Can Trazodone Cause Muscle Spasms?
Yes, trazodone can cause muscle spasms and related movement disorders, though these are relatively uncommon adverse effects. The FDA drug label specifically lists muscle twitches and tremors as recognized adverse reactions, and post-marketing surveillance has documented extrapyramidal symptoms including muscle spasms 1.
Direct Evidence from FDA Labeling
The official FDA prescribing information documents several musculoskeletal and neurological adverse effects:
- Tremors occur in 3-5% of patients in controlled clinical trials, with rates varying by dosage 1
- Muscle twitches are listed as occurring at <2% incidence in controlled studies 1
- Extrapyramidal symptoms (which include muscle spasms and dystonic reactions) have been reported in post-marketing surveillance 1
- Muscle aches/pains occur in 5-6% of patients 1
Movement Disorder Mechanisms
Trazodone can trigger movement disorders through serotonergic mechanisms, particularly when combined with other serotonergic agents. A documented case report demonstrated that concurrent use of trazodone with fluoxetine caused worsening myoclonus (involuntary muscle jerking), which resolved within 7 days of discontinuing both medications 2. This suggests excessive serotonergic activity as a potential mechanism 2.
Clinical Context and Risk Factors
In overdose situations, tremors are a recognized toxic effect according to cardiac safety guidelines 3. The American Academy of Family Physicians recommends considering switching to alternative antidepressants with lower incidence of movement disorders if tremors develop on trazodone 3.
Muscle pain was significant enough to cause discontinuation in clinical studies, with 19% of patients stopping trazodone due to intolerable side effects including muscle pain 4.

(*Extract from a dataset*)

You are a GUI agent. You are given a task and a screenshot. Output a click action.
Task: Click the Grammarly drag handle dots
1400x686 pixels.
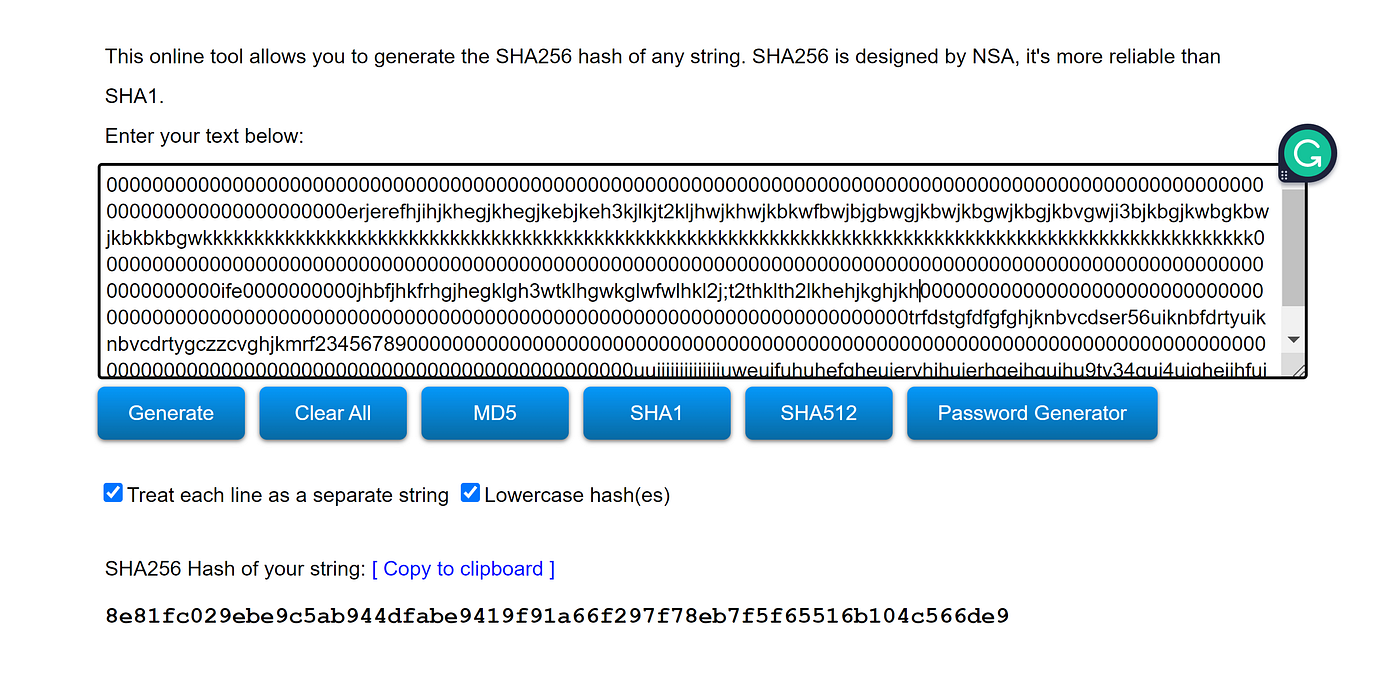(x=1284, y=174)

Practical Clinical Approach
When muscle spasms or tremors occur with trazodone:
- Assess for drug interactions, particularly with other serotonergic medications (SSRIs, SNRIs, MAOIs) that could precipitate serotonin syndrome or excessive serotonergic activity 2
- Evaluate the dose-response relationship, as movement disorders may be dose-dependent 1
- Monitor for progression to more serious movement disorders such as extrapyramidal symptoms or myoclonus 1, 2
- Consider discontinuation if symptoms are bothersome or progressive, as symptoms typically resolve within days of stopping the medication 2
Important Caveats
Do not confuse trazodone-induced muscle symptoms with true muscle spasm requiring muscle relaxants. If genuine muscle spasm is suspected, benzodiazepines or baclofen would be more appropriate than continuing trazodone 5.
Elderly patients may be at higher risk for movement-related adverse effects, though trazodone generally has fewer anticholinergic effects than tricyclic antidepressants 6, 7.